Binance Research has released a groundbreaking report on the economics of Bitcoin mining, which compares and analyzes mining mechanics and profitabilities between Bitcoin, Bitcoin Cash, and Bitcoin SV.
Binance Research, the market research and analysis arm of Binance, has published a new report on cryptocurrency mining, which has evolved into a billion-dollar industry thanks to the rise in the price of Bitcoin and other cryptocurrencies. The report, titled “Bitcoin Mining Allocation,” focuses on Bitcoin (BTC) and two of its forks: Bitcoin Cash (BCH) and Bitcoin SV (BSV).
In its new report, Binance Research estimated BSV miners missed out on $12.5 million in potential collections if they were mining BTC instead, during the 13 months that have elapsed since BSV’s launch. Meanwhile, the cumulative opportunity cost for BCH miners over the same period is estimated at $7.7 million.

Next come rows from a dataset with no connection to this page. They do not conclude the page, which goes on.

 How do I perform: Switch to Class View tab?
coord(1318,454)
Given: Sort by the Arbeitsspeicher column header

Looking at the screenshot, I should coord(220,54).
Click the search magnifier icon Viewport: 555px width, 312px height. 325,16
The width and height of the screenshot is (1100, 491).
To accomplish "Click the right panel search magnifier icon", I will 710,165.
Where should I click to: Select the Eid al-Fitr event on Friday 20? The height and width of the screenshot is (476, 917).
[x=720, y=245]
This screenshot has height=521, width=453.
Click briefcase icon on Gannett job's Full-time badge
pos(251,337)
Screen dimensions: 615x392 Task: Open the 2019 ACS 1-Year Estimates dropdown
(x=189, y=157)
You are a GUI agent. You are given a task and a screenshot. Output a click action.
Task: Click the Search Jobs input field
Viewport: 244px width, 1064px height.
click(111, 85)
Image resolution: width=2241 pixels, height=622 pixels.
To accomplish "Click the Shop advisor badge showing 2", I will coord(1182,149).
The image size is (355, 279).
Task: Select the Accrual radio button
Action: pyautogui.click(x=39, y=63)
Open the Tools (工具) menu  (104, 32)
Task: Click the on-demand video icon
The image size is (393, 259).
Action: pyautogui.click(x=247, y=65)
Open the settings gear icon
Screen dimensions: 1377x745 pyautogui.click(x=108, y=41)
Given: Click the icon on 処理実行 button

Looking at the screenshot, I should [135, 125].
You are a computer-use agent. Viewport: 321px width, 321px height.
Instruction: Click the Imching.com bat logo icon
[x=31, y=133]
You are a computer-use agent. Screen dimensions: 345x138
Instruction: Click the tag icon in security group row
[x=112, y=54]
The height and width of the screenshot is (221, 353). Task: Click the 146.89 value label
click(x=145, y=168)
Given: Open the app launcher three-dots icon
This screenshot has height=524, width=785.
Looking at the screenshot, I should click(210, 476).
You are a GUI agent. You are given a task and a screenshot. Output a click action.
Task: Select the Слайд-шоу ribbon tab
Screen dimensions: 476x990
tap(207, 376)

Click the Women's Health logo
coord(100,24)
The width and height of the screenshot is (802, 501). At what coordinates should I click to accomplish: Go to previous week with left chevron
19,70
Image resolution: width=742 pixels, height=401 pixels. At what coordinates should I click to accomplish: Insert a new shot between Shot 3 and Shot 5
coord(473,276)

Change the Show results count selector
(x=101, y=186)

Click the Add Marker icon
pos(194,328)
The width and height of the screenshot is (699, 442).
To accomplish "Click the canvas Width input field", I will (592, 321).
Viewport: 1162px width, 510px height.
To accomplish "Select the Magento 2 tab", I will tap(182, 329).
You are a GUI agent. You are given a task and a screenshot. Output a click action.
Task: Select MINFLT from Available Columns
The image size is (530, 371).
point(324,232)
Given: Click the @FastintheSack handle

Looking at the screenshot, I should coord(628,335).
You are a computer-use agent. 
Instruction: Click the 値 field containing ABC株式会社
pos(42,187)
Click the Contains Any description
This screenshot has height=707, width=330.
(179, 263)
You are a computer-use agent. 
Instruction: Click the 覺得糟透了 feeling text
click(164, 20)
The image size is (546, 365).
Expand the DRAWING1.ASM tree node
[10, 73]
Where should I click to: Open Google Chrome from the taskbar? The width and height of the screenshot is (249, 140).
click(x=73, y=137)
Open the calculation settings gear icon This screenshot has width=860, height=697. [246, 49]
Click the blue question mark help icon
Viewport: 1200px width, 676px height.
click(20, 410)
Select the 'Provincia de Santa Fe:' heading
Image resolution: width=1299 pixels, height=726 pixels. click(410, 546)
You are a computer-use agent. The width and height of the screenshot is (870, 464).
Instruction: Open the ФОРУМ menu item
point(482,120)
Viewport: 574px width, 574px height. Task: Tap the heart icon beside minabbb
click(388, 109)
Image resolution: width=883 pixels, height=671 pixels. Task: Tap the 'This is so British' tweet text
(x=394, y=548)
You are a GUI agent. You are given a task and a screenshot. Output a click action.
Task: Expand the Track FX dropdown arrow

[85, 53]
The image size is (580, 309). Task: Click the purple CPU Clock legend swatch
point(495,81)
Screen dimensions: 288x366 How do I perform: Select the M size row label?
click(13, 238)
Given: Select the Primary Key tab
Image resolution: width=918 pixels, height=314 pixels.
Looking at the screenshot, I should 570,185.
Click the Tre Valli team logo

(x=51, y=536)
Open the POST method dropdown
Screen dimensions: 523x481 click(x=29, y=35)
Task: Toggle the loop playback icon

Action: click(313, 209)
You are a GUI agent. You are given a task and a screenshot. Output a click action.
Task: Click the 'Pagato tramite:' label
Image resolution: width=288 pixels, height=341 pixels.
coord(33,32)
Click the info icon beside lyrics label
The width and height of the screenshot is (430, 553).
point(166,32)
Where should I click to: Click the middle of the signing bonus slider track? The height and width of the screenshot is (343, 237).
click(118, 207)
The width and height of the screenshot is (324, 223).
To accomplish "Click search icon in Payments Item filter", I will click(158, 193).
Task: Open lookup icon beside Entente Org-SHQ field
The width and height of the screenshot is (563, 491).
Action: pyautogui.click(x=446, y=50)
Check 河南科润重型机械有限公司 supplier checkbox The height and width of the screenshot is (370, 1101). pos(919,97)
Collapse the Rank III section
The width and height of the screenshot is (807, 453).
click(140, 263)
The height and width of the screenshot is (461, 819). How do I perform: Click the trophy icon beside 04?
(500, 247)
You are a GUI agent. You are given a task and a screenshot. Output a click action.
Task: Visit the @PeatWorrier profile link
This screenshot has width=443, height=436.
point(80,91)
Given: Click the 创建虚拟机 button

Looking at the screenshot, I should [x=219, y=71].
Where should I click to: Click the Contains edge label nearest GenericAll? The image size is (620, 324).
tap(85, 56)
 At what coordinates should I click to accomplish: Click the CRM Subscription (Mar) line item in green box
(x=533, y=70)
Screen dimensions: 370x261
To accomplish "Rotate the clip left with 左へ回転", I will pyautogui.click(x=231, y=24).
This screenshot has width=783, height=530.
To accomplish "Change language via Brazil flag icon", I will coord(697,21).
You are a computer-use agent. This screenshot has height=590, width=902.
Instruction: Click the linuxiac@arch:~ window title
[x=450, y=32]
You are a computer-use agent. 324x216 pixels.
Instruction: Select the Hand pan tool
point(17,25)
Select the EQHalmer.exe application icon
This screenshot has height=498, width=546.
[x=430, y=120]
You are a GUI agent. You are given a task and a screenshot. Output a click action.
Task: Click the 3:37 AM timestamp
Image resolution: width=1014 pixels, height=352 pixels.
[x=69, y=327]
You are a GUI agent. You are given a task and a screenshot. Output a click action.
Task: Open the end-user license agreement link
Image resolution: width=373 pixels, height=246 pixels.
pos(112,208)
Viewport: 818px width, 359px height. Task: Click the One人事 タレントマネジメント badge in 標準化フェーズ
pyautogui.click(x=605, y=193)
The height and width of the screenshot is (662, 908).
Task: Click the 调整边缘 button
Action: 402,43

The report noted that the crypto mining industry has increasingly become more specialized, as shown by the prominence of Application-Specific Integrated Circuit miners or ASICs. The report outlines the change in BTC’s mining paradigms, from CPUs and GPUS to Field Programmable Gate Array (FGPA) setups and the current dominance of ASICs, as well as the main players in the mining industry.
The report also compared mining mechanics and profitabilities between BTC, BCH, and BSV. Binance Research noted that cryptocurrency mining for BCH was often more economically rational, while BSV mining involved a significant opportunity cost for most of 2019, which is estimated at more than 15% of its total mining revenue for its entire history, since the November 2018’s fork.
Nevertheless, underlying mechanics for mining BTC, BCH, and BSV are largely the same, as they use the same hashing function. According to Binance Research, the respective mining profitabilities, expressed by the mining reward-to-difficulty ratio, of the three coins were expected to converge in the long run, despite their different price points.
The report noted that BCH’s mining profitability became nearly equal to BTC’s in March 2018, nine months after their chain-split. Meanwhile, the mining profitability of BSV started to converge with those of BTC and BCH in August 2019, also nine months after its hard fork from the BCH blockchain.
“Potential reasons for seemingly suboptimal mining allocations include varying liquidity conditions, a partial lack of mature derivatives products, additional rewards from merged mining, and differences in the structure of mining pools,” according to the report.
However, Binance Research concluded that the aforementioned reasons do not necessarily explain BSV’s lower mining profitability compared to its namesakes and that additional factors may be involved, which are either political or otherwise non-economically driven.